Step 2: Choose Implementation Tools Based on “Integration Potential”
When selecting tools or services eligible for the subsidy, the top priority should be “how they integrate with other tools (is the API public?).” Even a SaaS with excellent features can become a long-term hindrance to organizational DX if it turns into a “data silo” where information is trapped.
Checklist:
– Can key operational data be exported via CSV or API?
– Can it connect with no-code integration tools like Zapier, Make (Integromat), or n8n?
– Does it meet internal security regulations?
Step 3: Create Small Success Stories Through “In-House Development”
There is a time lag between subsidy screening and implementation. Instead of waiting idly, launch an “in-house project” you can start now. Without waiting for budget approval, use individual plans like ChatGPT Plus (monthly $20) or Claude Pro (monthly $20) to demonstrate efficiency gains in specific tasks (e.g., summarizing meeting minutes, drafting social media posts).
These small successes build internal understanding and anticipation for a company-wide rollout using the subsidy.
Step 4: Include Talent Development Plans in “Operating Costs”
A commonly overlooked aspect in subsidy applications is the “post-implementation operation and training costs.” It’s not rare for tools to be introduced but underutilized, becoming obsolete. At the application stage, clearly state the following development plans and their budgets.
- Key Personnel Development: Select 1-2 people from each department for practical AI utilization training. Budget for external instructors or online courses.
- In-House Development Support System: Ensure IT or DX promotion departments have time to create simple automation scripts based on departmental requests.
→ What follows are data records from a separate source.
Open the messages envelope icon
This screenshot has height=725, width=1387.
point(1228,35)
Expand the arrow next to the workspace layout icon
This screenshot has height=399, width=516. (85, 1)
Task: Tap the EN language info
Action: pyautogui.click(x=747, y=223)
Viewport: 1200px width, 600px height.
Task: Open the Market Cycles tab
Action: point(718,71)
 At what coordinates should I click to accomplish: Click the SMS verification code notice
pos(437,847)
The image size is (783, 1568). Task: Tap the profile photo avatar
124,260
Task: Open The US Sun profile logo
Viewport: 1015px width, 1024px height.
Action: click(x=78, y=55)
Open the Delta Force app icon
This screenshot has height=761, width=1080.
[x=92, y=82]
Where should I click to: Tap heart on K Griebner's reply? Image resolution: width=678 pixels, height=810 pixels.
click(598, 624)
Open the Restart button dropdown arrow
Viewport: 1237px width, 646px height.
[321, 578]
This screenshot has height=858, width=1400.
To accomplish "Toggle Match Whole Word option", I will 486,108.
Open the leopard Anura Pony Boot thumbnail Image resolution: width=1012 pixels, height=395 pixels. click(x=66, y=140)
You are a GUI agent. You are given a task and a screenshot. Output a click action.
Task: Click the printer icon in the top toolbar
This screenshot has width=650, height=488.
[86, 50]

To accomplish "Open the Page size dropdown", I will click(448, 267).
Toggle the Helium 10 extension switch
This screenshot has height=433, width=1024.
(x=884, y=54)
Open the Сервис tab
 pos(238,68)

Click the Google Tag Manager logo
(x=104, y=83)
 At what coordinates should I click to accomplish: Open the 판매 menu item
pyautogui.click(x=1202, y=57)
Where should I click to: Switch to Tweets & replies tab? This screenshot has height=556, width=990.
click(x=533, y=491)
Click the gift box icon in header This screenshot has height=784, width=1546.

Account for this personnel cost as an indirect expense.
Step 5: Design KPIs from “Time Reduction” to “Reinvestment Targets”
Do not let your effectiveness KPIs end at “reducing XX hours of work.” Designing what employees will use that freed-up time for (the “reinvestment target”) is the essence of true organizational transformation.
Example:
Goal: Reduce routine tasks in the General Affairs department by 80 hours per month.
Reinvestment Target: Allocate 40 of the saved hours to planning/executing new initiatives for employee satisfaction, and the remaining 40 hours to supporting operational efficiency in other departments.
Creating this “reduction → reinvestment” cycle is key to turning AI implementation into a sustainable growth engine.
The “One Thing” Business Leaders Should Start Today
Before making grand plans, first gain experience using AI as a “tool” in your own work. The leader personally feeling its power and potential is the starting point for everything.
As a concrete first step, try one of the following first thing tomorrow morning.
- Market Analysis Prep: Instruct ChatGPT: “Summarize the key 2024 market trends for (your industry) and three opportunities for SMEs in an easy-to-understand way.”
- Polishing Internal Documents: Paste a draft of a company notice or proposal you’re about to distribute into Claude and ask: “Please rewrite this to be more persuasive and motivating.”
- Idea Expansion: Input fragments of a new business idea in your mind into Gemini and ask: “List the next three actions to concretize this idea and the anticipated risks.”
This firsthand experience becomes the foundation for the most critical management decision: where to pour the subsidy “fuel” to steer the organizational “engine.”
The AI introduction subsidy is not merely funding for cost reduction. It is a unique catalyst for acquiring organizational transformative power like Mitsubishi Estate’s and for trialing new value with entrepreneurial thinking like Mr. Ikeda’s. Pause your hand as you prepare the application documents and once envision your company’s future “beyond that point.” From there, a truly meaningful implementation plan begins.